Steeplechase horse race in Ireland

The Hilly Way Chase is a Grade 2 National Hunt steeplechase in Ireland. It is run at Cork Racecourse in December, over a distance of about 2 miles and half a furlong (2 miles and 160 yards, or 3,365 metres).

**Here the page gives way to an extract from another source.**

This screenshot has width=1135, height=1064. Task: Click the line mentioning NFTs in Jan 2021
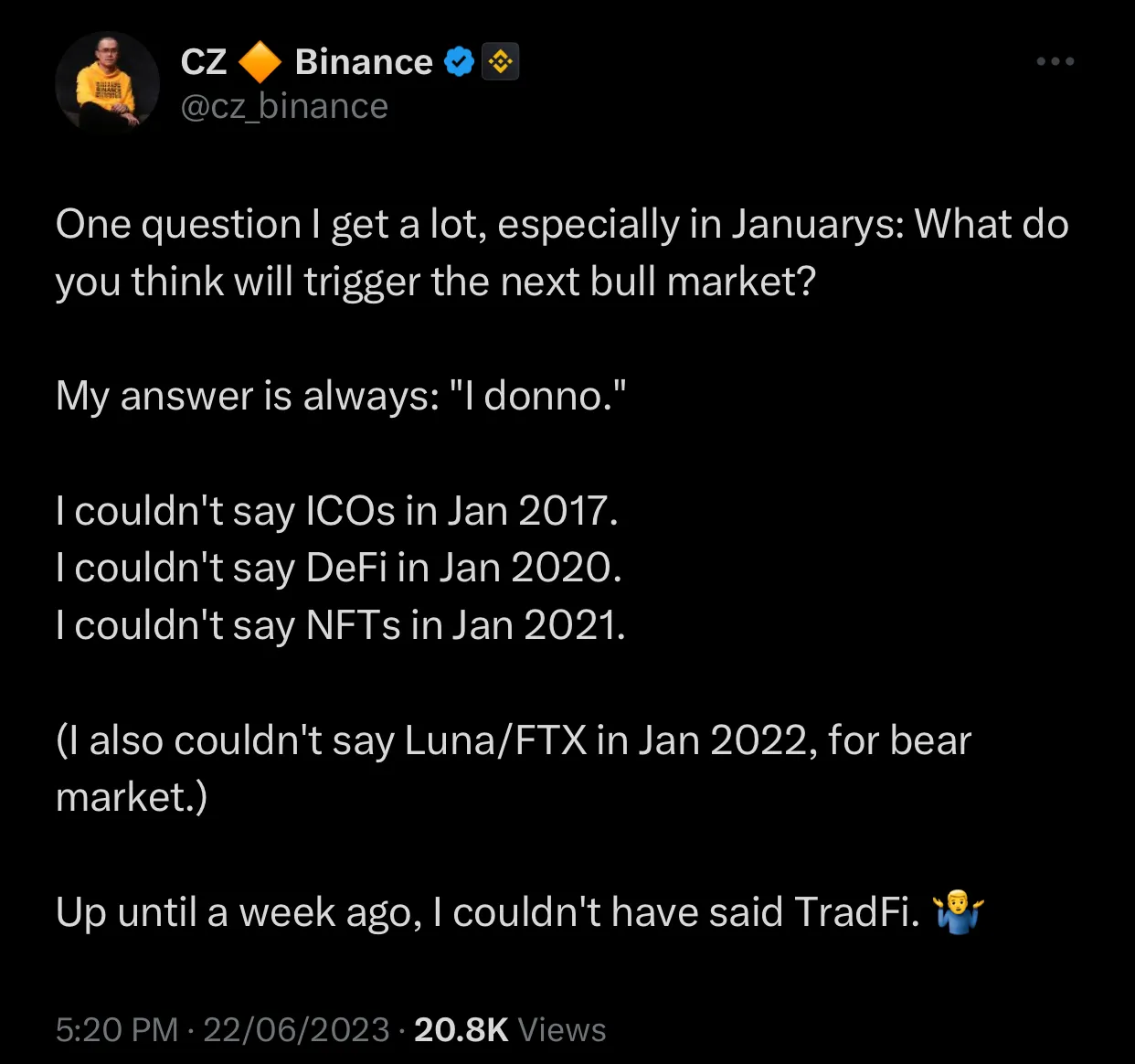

The race was first run in 2001 as a Grade 3 race, before being awarded Grade 2 status in 2003. It is currently sponsored by the Bar One Betting.

==Records==

Most successful horse (3 wins)
- Golden Silver (2009, 2010, 2011)
- Energumene (2021, 2022, 2024)

Leading jockey (9 wins):
- Paul Townend – Golden Silver (2009, 2010), Twinlight (2013), Douvan (2016), Castlegrace Paddy (2018), Chacun Pour Soi (2020), Energumene (2022,2024), El Fabiolo (2023)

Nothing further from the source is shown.